Filebeat 6.3.2 / Logstash 6.3.2

Elastic Stack Beats
1

Hello !

Today i've tried to make filebeat (that is on one of my servers) send logs to another server, that have logstash, elasticsearch and kibana.

I've got some problems and one in particular that i can't find a solution, here the logs of it :

ERROR	logstash/async.go:235	Failed to publish events caused by: write tcp 192.168.250.88:50022->192.168.250.224:5044: write: connection reset by peer

I've seen some posts with the same problem, and some say that updating a plugin will solve this, but i never installed any plugin, or is there included plugins when installing logstash ?
So yet i can't resolve this, look forward for your help :slightly_smiling_face:

2

Each input/filter/output is a plugin to Logstash. Many are bundled with Logstash (e.g. logstash-input-beats). They updatable independent of the main Logstash install. See Updating the Beats Input Plugin for Logstash.

Have you testing the connection via filebeat test output?

Or tested it via telnet?

If neither of those tests are able to connected then log onto the Logstash server and verify that it is listening with a command like sudo netstat -anp | grep 5033.

3

The Filebeat test output is ok, but telnet do not look ok, can't connect, tried why telnet myip and telnet myip 5044 , the first don't work and with 5044, when i type something it close the connection (i use iptables on my ELK server, and i authorize ports 22, 9200, 5601 and 5044, is there an other one to authorize for filebeat ?

When doing sudo netstat -anp | grep 5033 no output.

Also, in my filebeat log, sometime there is :
ERROR logstash/async.go:235 Failed to publish events caused by: write tcp IPclient:41148->IPserver:5044: write: connection reset by peer
ERROR pipeline/output.go:92 Failed to publish events: write tcp IPclient:41148->IPserver:5044: write: connection reset by peer

(Sorry for the late answer, was working on something else)

4

How about with 5044? :slight_smile: my bad

But if filebeat test output is passing and telnet <ip> 5044 connects (it's normal to have it disconnect you after you type something because it rejects that input and resets the connection) then it seems like connection is being established OK.

So the next step is to inspect the Logstash logs (start LS with -debug) and see if there are any errors while Filebeat is sending data. It would be useful if you shared the LS configuration that you are using too.

Another test you can do is to disable all outputs in your Logstash config and add only a single stdout output. This way the outputs cannot block the pipeline.

output { 
  stdout { 
    codec  => rubydebug {
      metadata => true
    }
  }
}
5

Okay :slight_smile: i'll do that tomorrow and tell you the results :slight_smile:

6

So sudo netstat -anp | grep 5033 is ok.

Now i can't find anything like bin/logstash, there is a dir /opt/logstash/bin, but nothing in there, the only one that seem like that is in /usr/share, does it matter ? Or i need to install something ?

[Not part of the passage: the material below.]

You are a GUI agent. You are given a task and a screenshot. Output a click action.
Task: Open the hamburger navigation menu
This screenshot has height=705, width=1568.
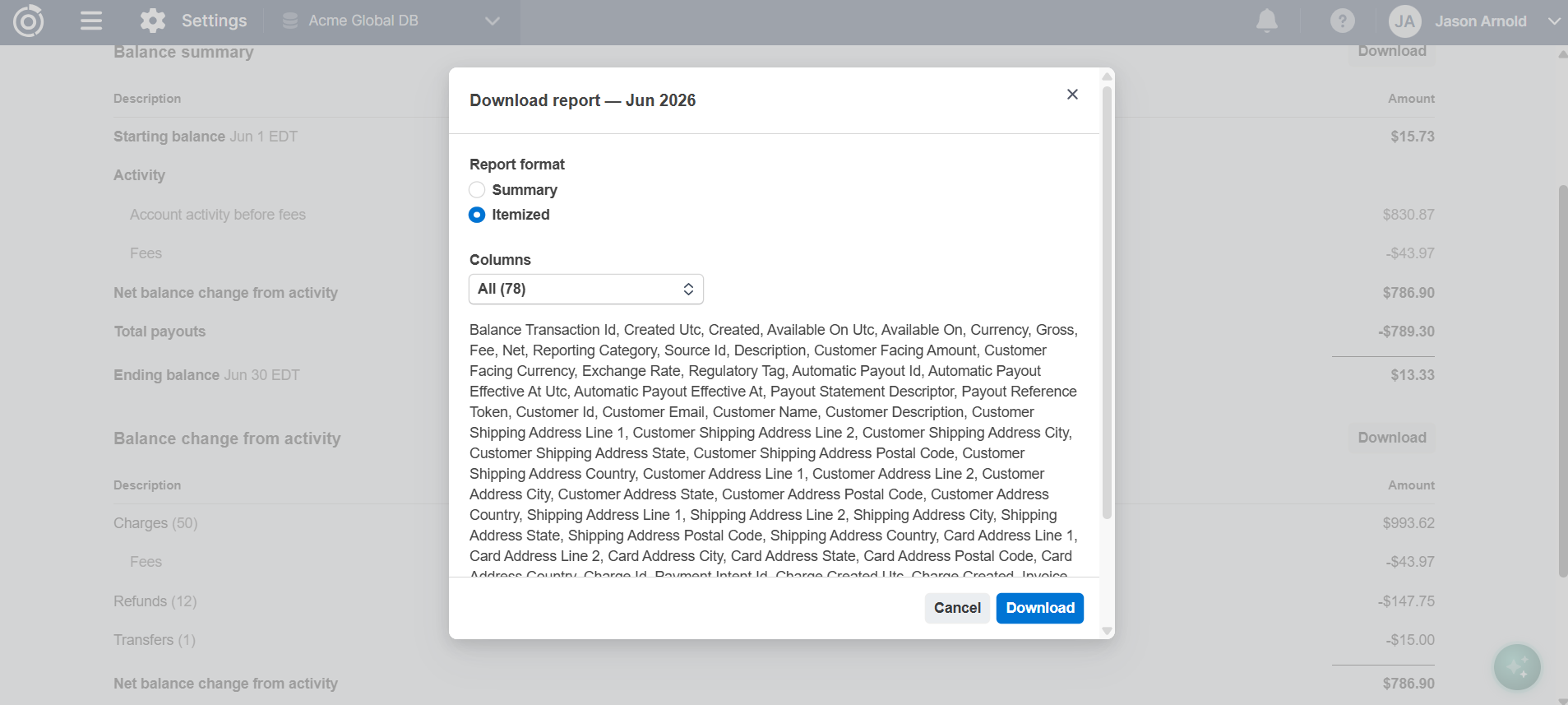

For the configuration : (in /etc/logstash/conf.d/logstash.conf)

input {
    beats {
           	port => 5044
            client_inactivity_timeout => 3000
    }
}

output {
    elasticsearch {
            hosts => "myipserver:9200"
            manage_template => false
            index => "%{[@metadata][beat]}-%{+YYYY.MM.dd}"
            document_type => "%{[@metadata][type]}"
    }
}

There's also a /etc/logstash/logstash.yml, isnt that the conf file or its something else ?

7

The location depends on how it was installed. The paths are documented here.

8

Your config deviates from what we recommend. Specifically the index name differs. We include the version there an the default index template only apply to indexes containing a version.

output {
  elasticsearch {
    hosts => "localhost:9200"
    manage_template => false
    index => "%{[@metadata][beat]}-%{[@metadata][version]}-%{+YYYY.MM.dd}"
  }
}

And since you are using Logstash, make sure that you installed the index template to Elasticsearch.

9

Actually i don't see any error when sending directly to elasticsearch, just when sending to logstash, just many Non-zero metrics in the last 30s.
Anyway, i can't figure out why my ELK server, on Kibana, don't receive logs (he receive, but in discover i can see like 1 count per day), maybe my tested servers are just not active enought ?

10

This topic was automatically closed 28 days after the last reply. New replies are no longer allowed.